* Given passage *
Start of Block

Recently, anti-C2 antibodies have been studied at the clonal level using phage display technology.13 The variable heavy chain (VH) domains of these antibodies were encoded by VH germline gene segments DP-10, DP-14, and DP-88 derived from the VH1 gene family. Furthermore, these VHdomains contain hypervariable complementarity determining region 3 (CDR3) loops that were relatively large (20-23 residues) compared with the average CDR3 length of 14 residues.14,15 Another human anti-C2 antibody has been isolated from a hemophilia A patient with an inhibitor using classical Epstein-Barr virus immortalization.16 The VH domain of this antibody was encoded by germline gene segment DP-5, which is also derived from the VH1 gene family. This antibody inhibited factor VIII activity by preventing binding of factor VIII to von Willebrand factor and phospholipid surfaces. Interestingly, the anti-C2 antibodies expressed as single-chain variable domain antibody fragments (scFv) composed of DP-10–, DP-14–, and DP-88–encoded VHdomains did not inhibit factor VIII activity.13 In the present study, additional antibodies were isolated from the immunoglobulin repertoire of a mild hemophilia A patient with anti-C2 antibodies. The isolated antibodies were encoded by heavy chain germline gene segments DP-5 and DP-88. Epitope mapping studies revealed that antibodies encoded by these 2 classes of VH gene segments bind to distinct antigenic sites within the C2 domain.
Materials and methods
Materials
DNA-modifying enzymes were purchased from Life Technologies (Breda, The Netherlands) and New England Biolabs (Beverly, MA). Immunotubes and microtiter plates were purchased from Nunc (Life Technologies). Plasma-derived factor VIII light chain was purified as described.17 Monoclonal antibodies CLB-CAg 12 and 117 have been characterized previously4,17; monoclonal antibody ESH418 was purchased from American Diagnostica (Greenwich, CT).

End of Block

* Brief *
Quote the passage on anti-C2 antibodies word for word, beginning at the words "Materials and methods" and stopping after "Diagnostica (Greenwich, CT).". The data below comes from a separate source unrelated to the passage on anti-C2 antibodies.

* Exercise data *

Start of Block

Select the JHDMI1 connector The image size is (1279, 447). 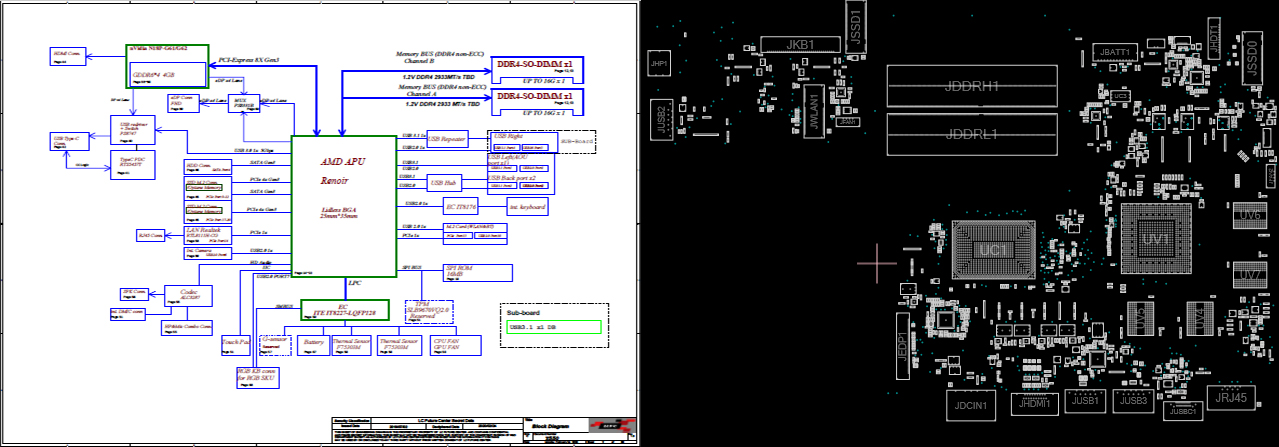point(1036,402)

End of Block
Start of Block

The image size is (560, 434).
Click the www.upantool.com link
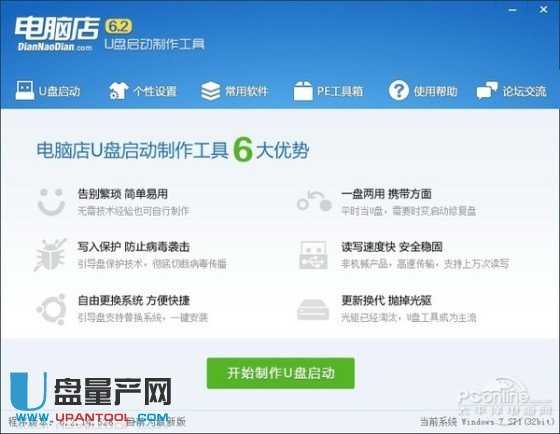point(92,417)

End of Block

* Output of the task *
Materials and methods
Materials
DNA-modifying enzymes were purchased from Life Technologies (Breda, The Netherlands) and New England Biolabs (Beverly, MA). Immunotubes and microtiter plates were purchased from Nunc (Life Technologies). Plasma-derived factor VIII light chain was purified as described.17 Monoclonal antibodies CLB-CAg 12 and 117 have been characterized previously4,17; monoclonal antibody ESH418 was purchased from American Diagnostica (Greenwich, CT).